I also spent a hour or so wandering in between various stages of Undressed. No not me personally. It’s an exhibition on the history of underwear at the V&A running until March next year. Seeing some of those teeny tiny corsets up there on their podiums made me feel quite Amazonian in stature and also rather glad that I live in an age where I can dress in relative comfort and not have to worship at the altar of society’s [size 6] ideal. The blokes are not exempt from a little vanity either – there were quite a few examples of ahem, shapewear (not to mention that my ‘mens enhancing underwear uk’ google search yielded more than 76,000 results).

But without a doubt, this month’s highlight was The Battle of the Big Bands at Cadogan Hall. The Jazz Repertory Company recreated the famous 1938 battle on the stage at Carnegie Hall, a musical masterclass between the established Benny Goodman and the up-and-coming Glenn Miller. Compere cum clarinet maestro Pete Long (he was absolutely awesome and fairly made that clarinet talk) brought this great rivalry and the eventual changing of the guard to life with his savvy storytelling. With all of my favourites on offer – Sing Sing Sing, Little Brown Jug and In The Mood – the whole night was just brilliant, foot-tapping fun and In The Mood was definitely how I felt going home on the tube.

That, my dear Gidday-ers, was June and as the curtain falls and June takes its bow – having been fun and full of plenty – I’m already off treading the boards into July…

What’s that? An encore you say? Well okay – here are a couple of my commuting gems from Victoria Embankment, the site of many of the Thames’ old landing stages

Have yourselves a fabulous July peeps.

[Exit stage left]

A Penchant For Poirot…

I love a good whodunit. Film, book, TV, play – it doesn’t matter, I love them all. Most of the time it’s a guessing game trying to work out who the culprit is but sometimes it’s evident quite early – whether that’s via masterful deduction a good guess on my part or a through the story itself – but the thrill remains in seeing how the criminal will be exposed.

Christie 1890 – 1976

I have long been a fan of Agatha Christie and it was she who sparked my love affair with novels of the criminal kind long before modern crime writers put their graphic, and often gory, pens to paper. Her ingenious storytelling has me lifting layer after layer of delicious and dastardly detail with every page I turn and her quirky protagonists capture my imagination with their idiosyncracies and perversity.

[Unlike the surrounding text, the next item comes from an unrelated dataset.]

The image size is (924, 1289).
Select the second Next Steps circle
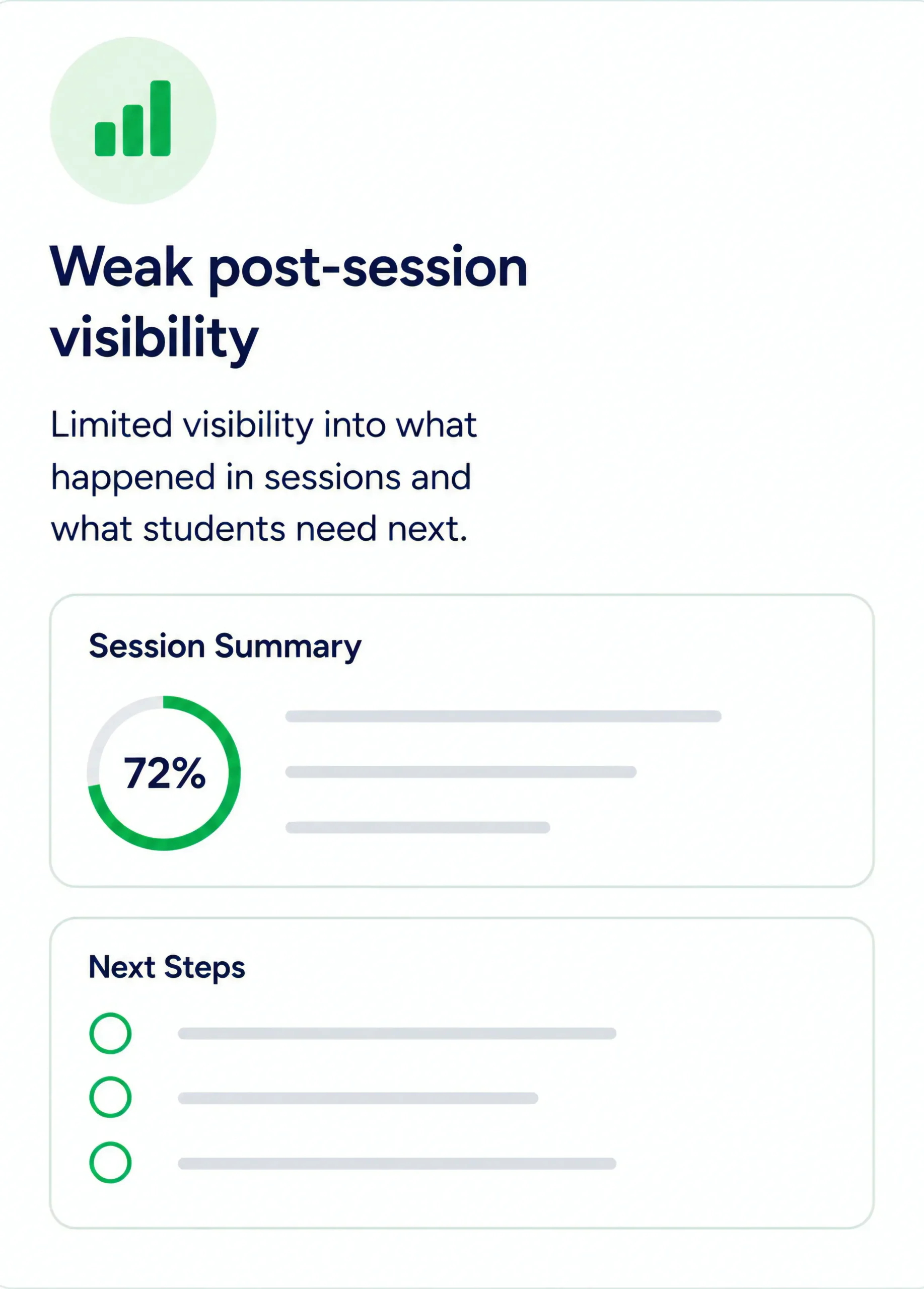point(110,1097)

Christie’s first murder mystery was The Mysterious Affair at Styles and was published late in 1920 in the US (followed by the UK early in 1921). She went on to write over 200 of the little blighters as well as 6 novels under the pseudonym Mary Westmacott. That’s a lot of tap-tap-tapping in my world!

It all started with Parker Pyne Investigates when I was about 11 and I went on to enjoy books, films and plays – like The Mousetrap, which has been running on the West End continuously for 60 years and began life as Three Blind Mice – as Jane Marple and Hercule Poirot were brought to life for me again and again. There’s the international – Murder on the Orient Express, Death on the Nile, Evil Under the Sun – and the close to home – Murder at the Vicarage, 4.50 from Paddington, Pocket Full of Rye – to name just a few. And having only read/seen 31, I’ve still got quite a few to go.

Suchet masters Poirot’s peccadillos perfectly

This weekend, ITV3 is playing Poirot movies all day every day – I am in heaven. David Suchet is absolutely brilliant as the pernickety Poirot and I’ve managed to add Sad Cypress and The Hollow to my seen/read list today. Death on the Nile is running now but I’ve seen it before and know whodunit so it’s time to check out tomorrow’s TV listings to see what other Christie gems I can add to my cache.